8 Cal. App. 5th 137
Cal. Ct. App.2017Background
- On March 23, 2013 defendant Travis Lamb struck Richard Gilroy in a parking lot; Gilroy fell, fractured his skull, went into a coma, and died after life support was withdrawn.
- A jury convicted Lamb of felony assault by means of force likely to produce great bodily injury (count 2), battery causing great bodily injury (count 3), and involuntary manslaughter (count 4, lesser included of second-degree murder).
- The jury found true a personal great bodily injury enhancement (Pen. Code § 12022.7) for the assault, alleging the victim became comatose from brain injury.

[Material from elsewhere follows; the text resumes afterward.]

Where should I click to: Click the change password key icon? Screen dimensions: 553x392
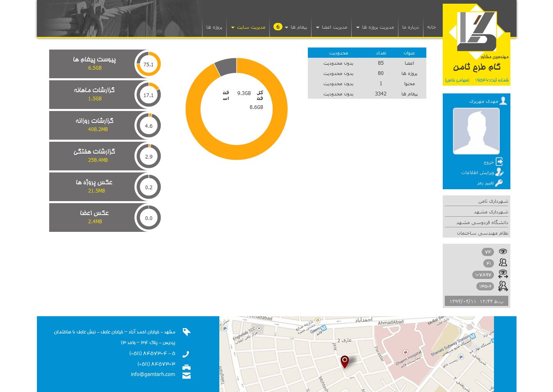[499, 183]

- In bifurcated proceedings the court found prior strike and serious-felony enhancements true; sentence totaled 16 years (assault doubled for strike, plus enhancement and prior serious felony); sentences for battery and manslaughter were stayed under Penal Code § 654.
- On appeal Lamb argued (1) the § 12022.7 enhancement could not attach to his assault conviction because the great bodily injury occurred during a battery, and (2) § 12022.7(g) barred the enhancement because he was also convicted of involuntary manslaughter.
Issues
| Issue | Plaintiff's Argument | Defendant's Argument | Held |
|---|---|---|---|
| Whether a § 12022.7 great bodily injury enhancement may attach to an assault conviction when the injury occurred immediately after the assault | The enhancement applies broadly to felonies where the injury occurred "in the commission of" the felony; assault is not an excluded offense | The great bodily injury occurred during the completed battery, not the assault, so it cannot attach to the assault conviction | Court held enhancement may attach to assault where injury occurred in close temporal/proximate sequence to the assault; “in the commission of” construed broadly |
| Whether § 12022.7(g) (which excludes murder/manslaughter) bars applying the enhancement to a nonexcluded felony (assault) when the defendant is also convicted of manslaughter for the same victim | The statutory text excludes only enhancements applied to the enumerated offenses themselves or to offenses whose elements include great bodily injury; it does not bar enhancements to other contemporaneous nonexcluded felonies | Because manslaughter is an excluded offense, the enhancement cannot attach to any conviction based on the same underlying injury (double punishment) | Court held § 12022.7(g) does not automatically bar enhancements to nonexcluded felonies tried in the same proceeding; double punishment is avoided here by the trial court’s stay under § 654, so the enhancement on assault was permissible |
Key Cases Cited
- People v. Cook, 60 Cal.4th 922 (2015) (§ 12022.7 enhancements do not apply to murder or manslaughter convictions)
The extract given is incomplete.